It was now November and no longer was it just the core of the band living in the Malibu house. We’d taken on two school buddies, Ron and Billy as a road crew, and brought in a P.A. guy, Bill, and his assistant, Bruce. On top of that, Jimmy and Greg had each fallen in love with a woman who had a small child, and their girlfriends and the kids had now become part of the household. Casey’s ‘on-again-off-again’ relationship with his high school sweetheart was  ’on-again’ , bringing another female face to the mix. In addition, we  usually had a house guest or two… or three, and many friends  who frequently popped in.  Don’t get me wrong. For the most part, it was an amiable bunch of people, and there was a lot of mirth to go around, but I missed the simplicity and singleness of purpose that we had known.

An inevitable feeling of transition hung in the air. It’s funny how we can chase after the future while at the same time fearing  what it will bring. I sensed that a fork in the road  lay ahead. My brother had recently written a song  that expressed what I know we all felt.

Changes comin’! I don’t know if they’re good or bad..                                                                                                                                                              Changes comin’! Make you happy or make you sad.

Skip glanced at his watch. A glint of light reflected off his upturned wrist and caught my eye. Pueblo Indian jewelry was very much in vogue with the counter culture at the time, and his watch band was a fine specimen of stamped silver and inlaid turquoise. He was also sporting several  turquoise rings on his fingers.

“They should be arriving any minute.” he said.

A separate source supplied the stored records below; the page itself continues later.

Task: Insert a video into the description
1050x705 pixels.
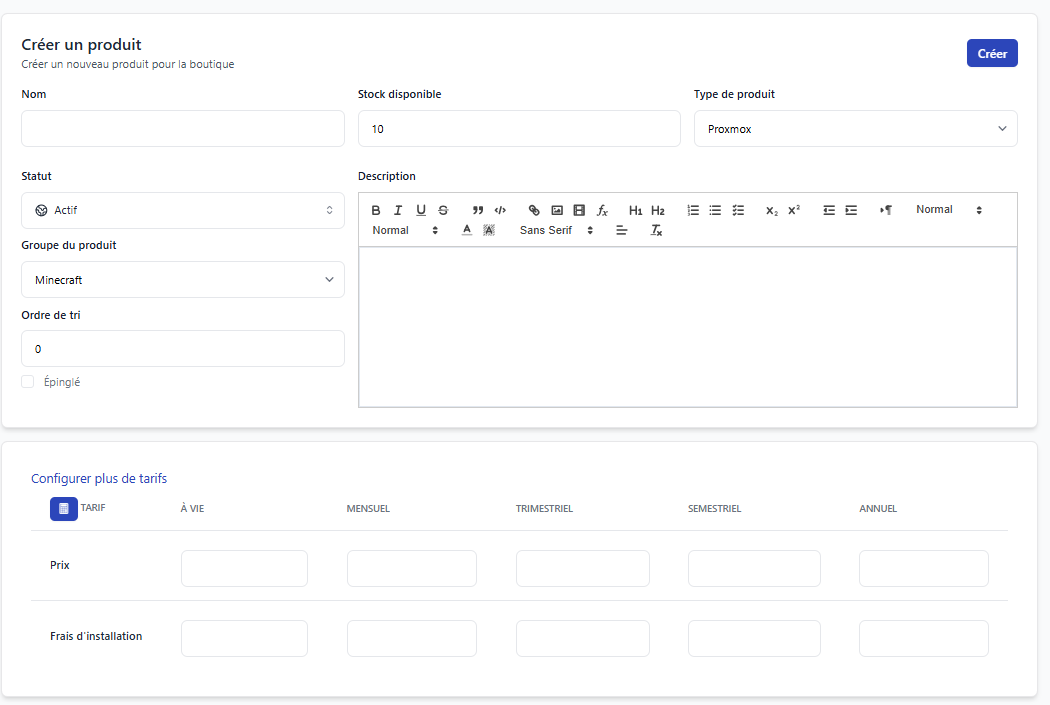Action: point(579,210)
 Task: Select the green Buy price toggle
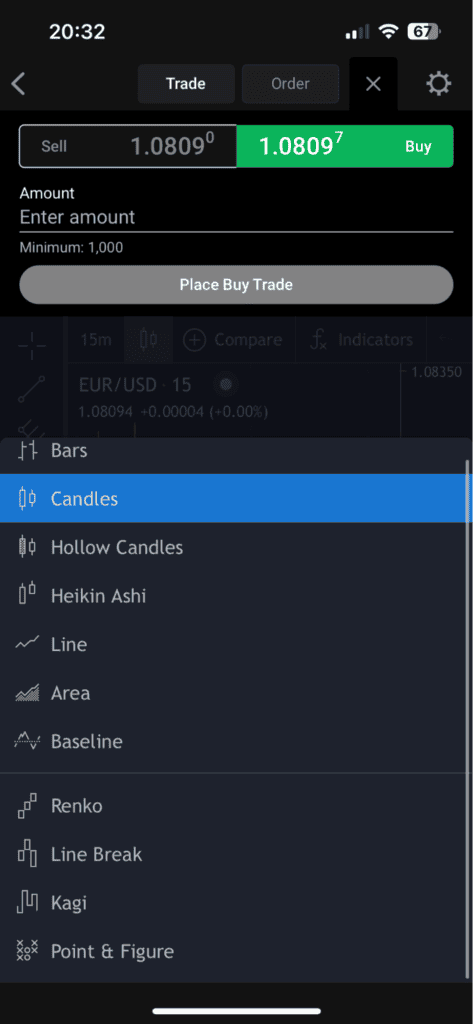click(344, 146)
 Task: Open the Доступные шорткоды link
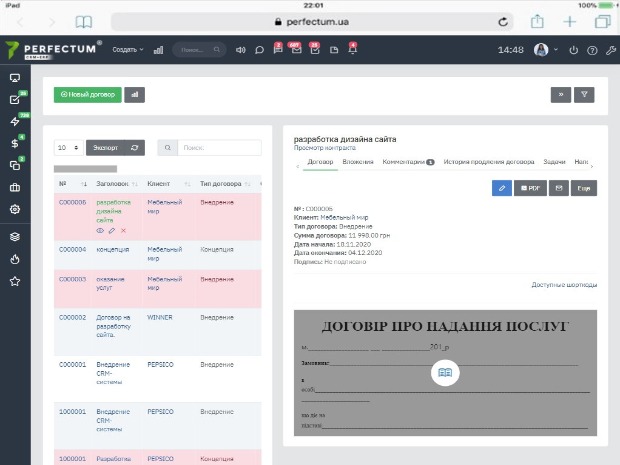564,285
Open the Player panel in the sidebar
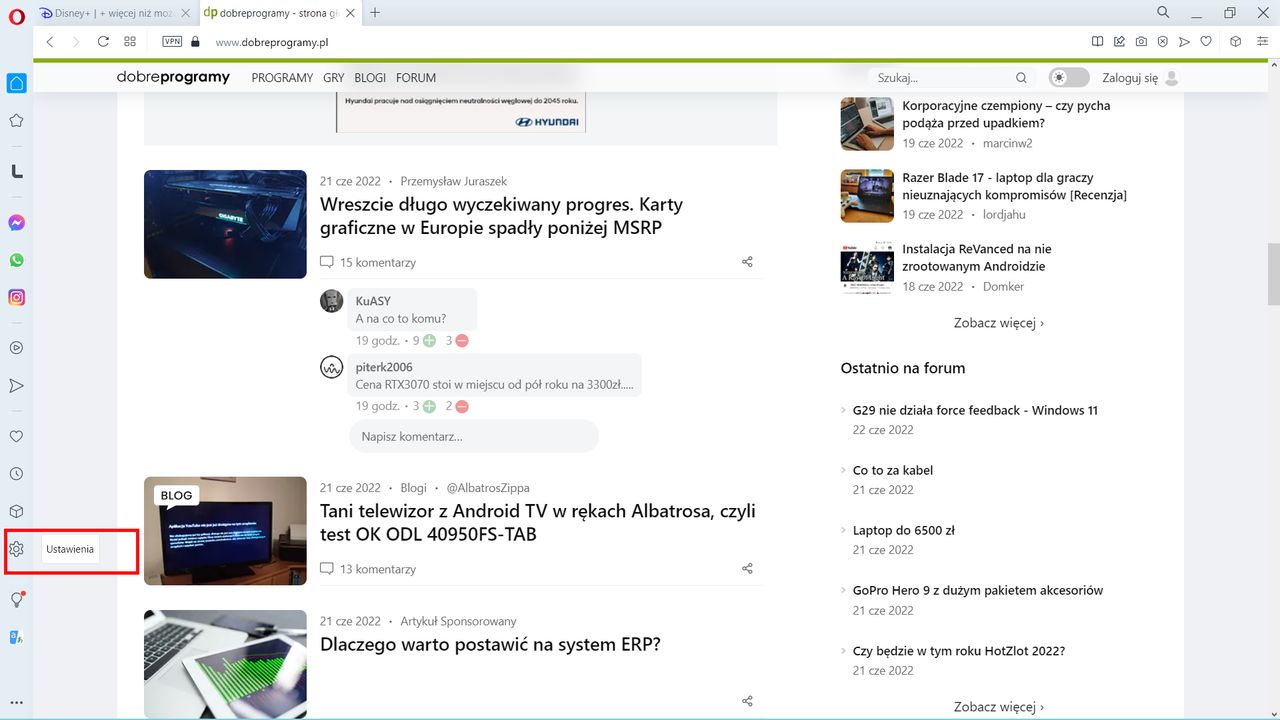This screenshot has height=720, width=1280. (x=16, y=348)
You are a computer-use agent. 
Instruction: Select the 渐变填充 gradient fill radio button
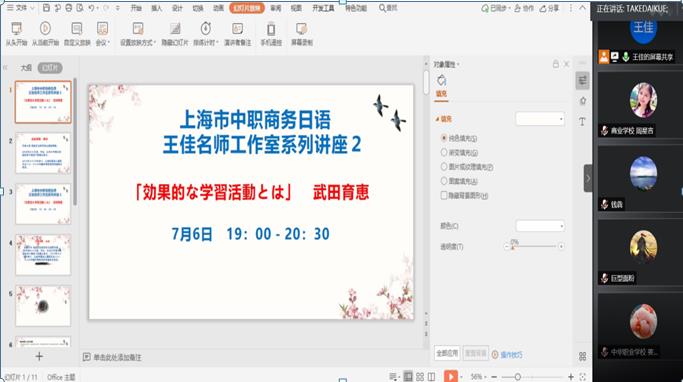tap(444, 152)
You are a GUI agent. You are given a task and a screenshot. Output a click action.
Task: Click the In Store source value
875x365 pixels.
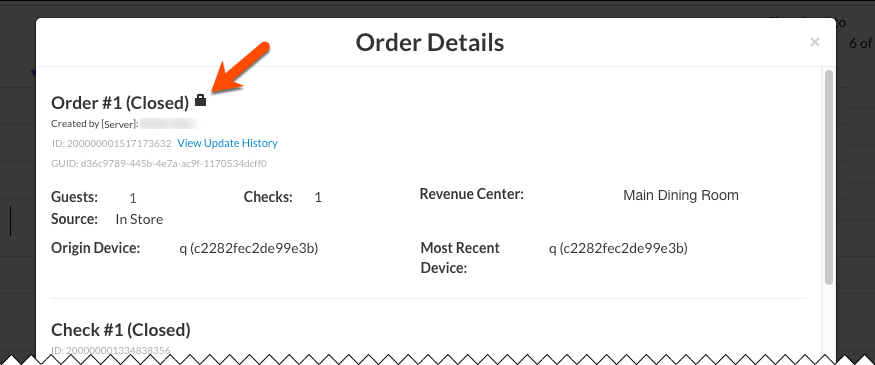coord(139,219)
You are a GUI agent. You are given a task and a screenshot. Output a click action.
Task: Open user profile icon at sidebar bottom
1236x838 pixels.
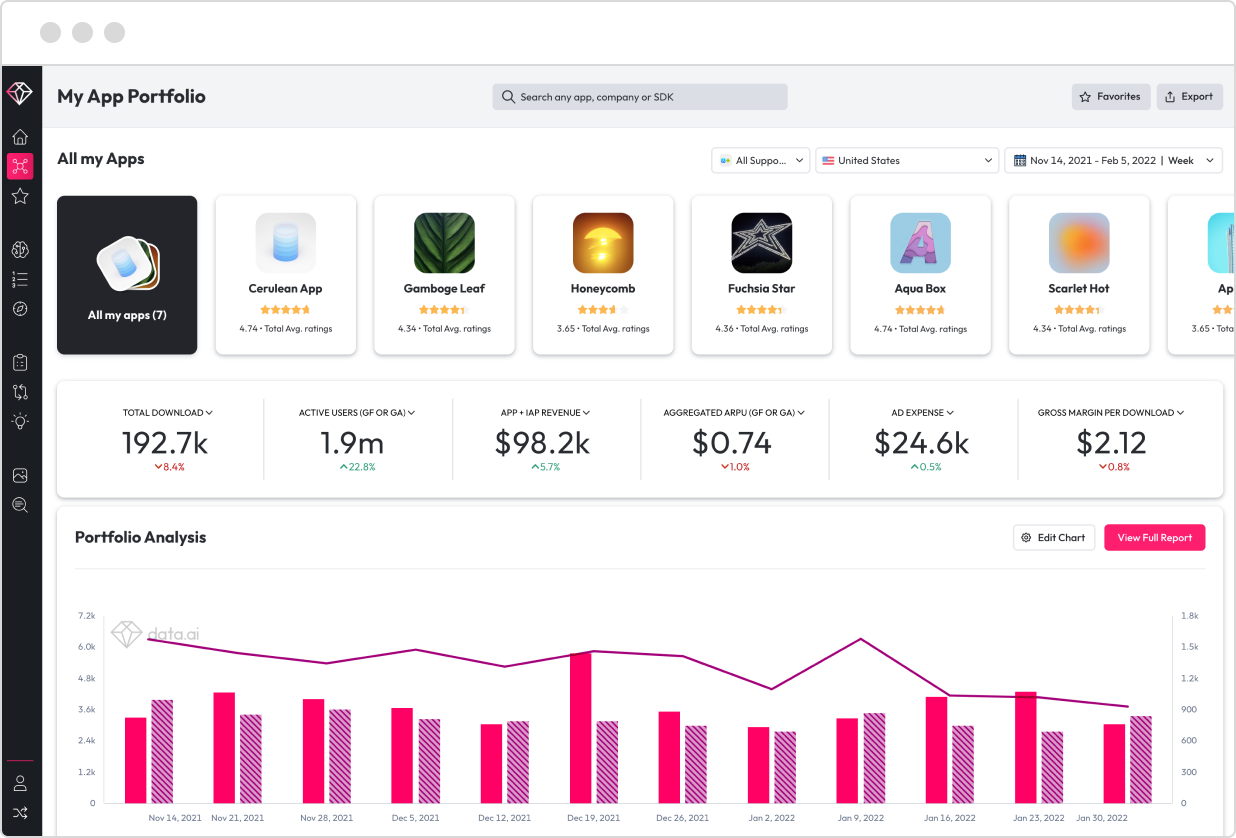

We were expecting a crowd of people  to be coming from Grauman’s Chinese Theater across the boulevard where they’d  been attending the AFI Film Festival’s first ever screening. It was a movie called “The Last Picture Show”. Skip had been at the theater and seen most of the flick before ducking out early.

“It’s really cool.” he said. “It takes place in this West Texas town and they use a lot of old Hank Williams recordings in it.”

“Wow! ” I said.

“Yea.  I know you guys like Hank. You’d dig it.”

Jimmy broke into song.  - ‘Hey, good lookin’. Wha-t ‘cha got cookin’?’

Greg and I joined in with harmony, “How’s about cookin’ somethin’ up with me.”

Bones Misc 301

The Malibu band house.

Skip laughed. He wasn’t your typical music biz guy. Oh yea, he was smart and savvy. He’d come up through the William Morris Agency. But he didn’t have the edginess that so many of these guys seemed to thrive on.  I don’t think I’d ever seen him get riled or lose his cool. He was pretty mellow, and with his beard and long hair he looked more like a hippie than a high powered manager.

” I was just telling Casey, ” he said. “we’re working on lining up a short tour for the band in December. Concerts and club dates. Mostly in the Midwest, including a big concert extravaganza in Indianapolis with Alice Cooper, Canned Heat , of course, and Dr .John the Night Tripper.”

“Yea,” Casey added. “Apparently Alice remembers us from when we opened for him at U.C.L.A. and digs the band.”

“We know we remember him!” Jimmy responded.

“Yea, it’s hard to forget a guy in drag kicking a doll’s head into the twenty-fifth row!”  I said.

We all laughed.

The idea of Rock as theater had been bantered about by music critics for years, going back to the Doors and Jim Morrison. Now, bands like Alice Cooper ,and Iggie and the Stooges were making their mark. Although I was cool and open minded about the concept, I knew that the four of us came from a different place. For us it was all about  letting the spirit move us, being in the moment, and above all – being real. We were counter culture cats at heart who hated phoniness. We’d performed pro bono at so many peace rallies, sometimes putting ourselves in precarious situations because we believed in the cause.  After walking away from our record contract as the Peppermint Trolley we’d vowed never  to ‘sell out’. At the same time, in order  to keep the creative train rolling, we needed to be commercially successful, which required our dealing  with the phony Hollywood music biz scene. It was a dichotomy, and a confusing situation to be in.

Skip continued – “We’ll start spreadin’ the word about the band.”

“Bones hits the road, Jack!” Greg exclaimed.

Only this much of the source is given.